The Citradels - A Night Of Contemporary Feedback Music (2015)

I've made reference to my now living in the city of Hamtramck, MI. It's a unique town and really only for bizarre historical reasons not part of Detroit, which completely surrounds it. It's status as separate city isn't the most bizarre part about it. It's dense, more so than any of the city's suburbs and even much of the city proper, packed with immigrants, cheap hipsters and a lingering breed of poor blue collar folks who worked in the automotive factories. All stacked up in these duplexes with children playing in the streets, Arabic radio blasting through windows, calls to prayer, and bars loaded with rock and roll. The drive bars deserve special mention, they're seemingly unstuck in time, still hosting the Polish speaking old men that used to be common here, selling small drafts for $1.75 and a television mounted to the wall in 1985. I spend my evening yesterday wandering around this town full of ethnic grocery stores, holes-in-wall, and fashion retailers it is hard to imagine still existing while hearing the retro-styled psychedelia of Melbourne's The Citradels. It was pleasantly surreal to say the least.
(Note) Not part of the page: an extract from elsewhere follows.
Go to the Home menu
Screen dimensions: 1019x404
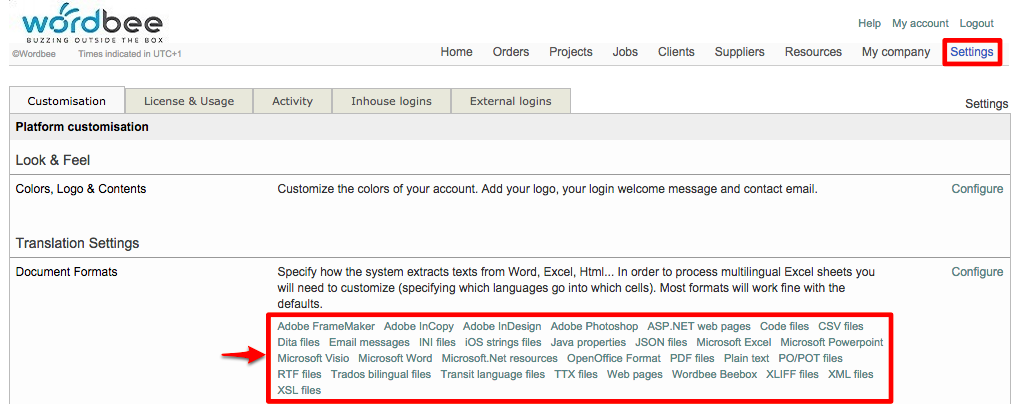456,52
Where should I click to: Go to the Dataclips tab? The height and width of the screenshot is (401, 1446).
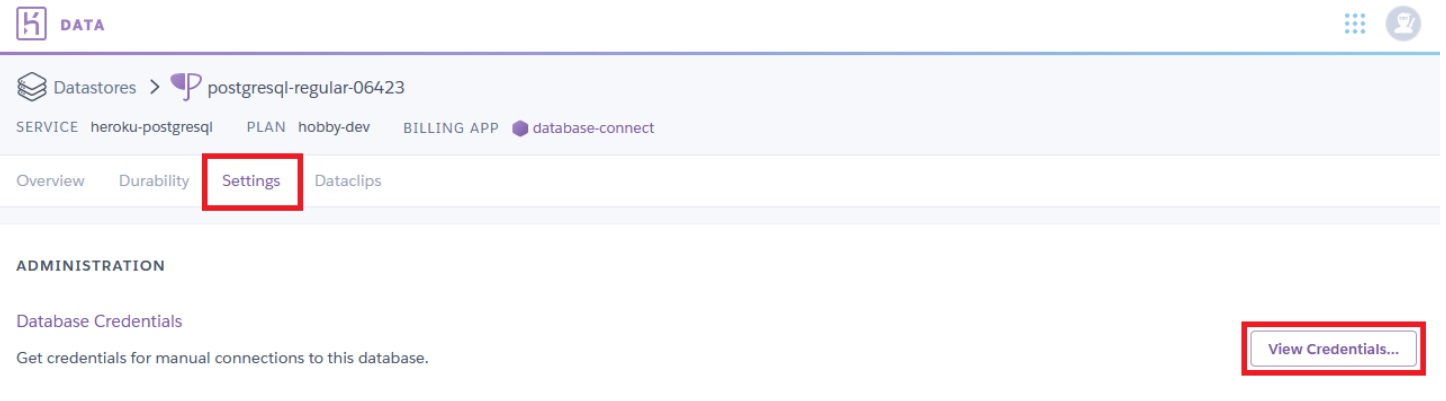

Hopefully some of you are familiar with this group, as I've written up three of their albums before, most recently last year's Nepenthe. Everything I have heard from them bears the same seed of retro-rock, heavily focused in late 1960s psychedelic and incorporating elements of drone, shoegaze and psych-pop that came in later years. A Night Of Contemporary Feedback Music is not exception, in fact that explicitly cite 1968 in the introduction track. Without having gotten a chance to dip back into their whole catalog, I do feel this new album has created a fresh sound despite how the seem to keep in similar genesis of atmospheric throw-back in the others. Moreover, the second half has tracks like "Dear Ivy" and "Pretty Smooth, Ey " that're excellent fuzzy pop songs. Then there's the non-Western instruments such as the Armenian Duduk, Balalaika, Pungi, Djembe and most noticeably the Sitar providing the experimental and mystic sound that made early psychedelia so distinctive. Finally, when you download this check out the nicknames they've given themselves, they're all great but hats off to coining "Coolerbreeze Cloverstream."